(Texto da página):
○ ○ ○ ○ ○

A aurora da meia-noite / 5 – Permanecer fortes para não manipular a realidade e não usar Deus
por Luigino Bruni
publicado em Avvenire em 21/05/2017
“«E a multidão exultava, estalando os dedos. Zaratustra, pelo contrário, entristeceu-se e disse ao seu coração: “Não me compreendem: eu sou a boca para estas orelhas. Agora, olham-me e riem; e, enquanto riem, continuam a odiar-me. Há gelo no seu riso»”.
Friedrich Nietzsche, "Assim falou Zaratustra"
O Deus bíblico não fala na primeira pessoa, na terra; as suas palavras chegam até nós apenas como palavras de homens e mulheres. Quem desce do Sinai, com as Tábuas da Lei, é Moisés, um homem. A ele, YHWH fala na tenda da reunião, só com ele dialoga “face a face”, e diz-lhes palavras que, depois, o povo pode conhecer. Se queremos escutar a palavra de Deus no mundo, devemos, apenas e simplesmente, aprender a escutar homens e mulheres como nós. É uma palavra que se comunica enquanto olhamos olhos à mesma altura dos nossos. Não a encontramos nem acima nem abaixo: só frente a nós. O homem é o lugar onde Deus sabe falar aos homens. Somente homens e mulheres podem fazer ressurgir, em cada dia, a Bíblia e os Evangelhos, dizendo as palavras “sai para fora”. Sem pessoas que as chamam pelo nome, aqui e agora, também as palavras bíblicas permanecem mortas nos seus sepulcros.

○ ○ ○ ○ ○

(Excerto de dados):
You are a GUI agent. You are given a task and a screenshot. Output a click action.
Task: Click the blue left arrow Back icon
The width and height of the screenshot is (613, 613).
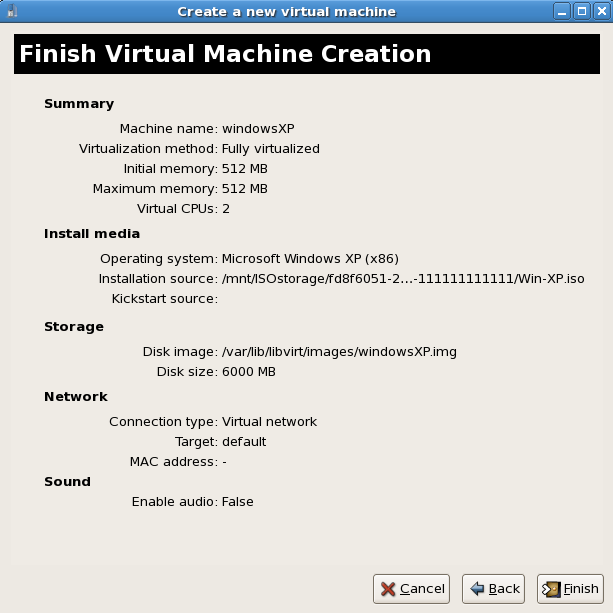[x=477, y=589]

○ ○ ○ ○ ○

(Tarefa indicada): Volte a escrever, por favor, todo o texto da página, sem qualquer alteração.

(Resposta à tarefa):
A aurora da meia-noite / 5 – Permanecer fortes para não manipular a realidade e não usar Deus
por Luigino Bruni
publicado em Avvenire em 21/05/2017
“«E a multidão exultava, estalando os dedos. Zaratustra, pelo contrário, entristeceu-se e disse ao seu coração: “Não me compreendem: eu sou a boca para estas orelhas. Agora, olham-me e riem; e, enquanto riem, continuam a odiar-me. Há gelo no seu riso»”.
Friedrich Nietzsche, "Assim falou Zaratustra"
O Deus bíblico não fala na primeira pessoa, na terra; as suas palavras chegam até nós apenas como palavras de homens e mulheres. Quem desce do Sinai, com as Tábuas da Lei, é Moisés, um homem. A ele, YHWH fala na tenda da reunião, só com ele dialoga “face a face”, e diz-lhes palavras que, depois, o povo pode conhecer. Se queremos escutar a palavra de Deus no mundo, devemos, apenas e simplesmente, aprender a escutar homens e mulheres como nós. É uma palavra que se comunica enquanto olhamos olhos à mesma altura dos nossos. Não a encontramos nem acima nem abaixo: só frente a nós. O homem é o lugar onde Deus sabe falar aos homens. Somente homens e mulheres podem fazer ressurgir, em cada dia, a Bíblia e os Evangelhos, dizendo as palavras “sai para fora”. Sem pessoas que as chamam pelo nome, aqui e agora, também as palavras bíblicas permanecem mortas nos seus sepulcros.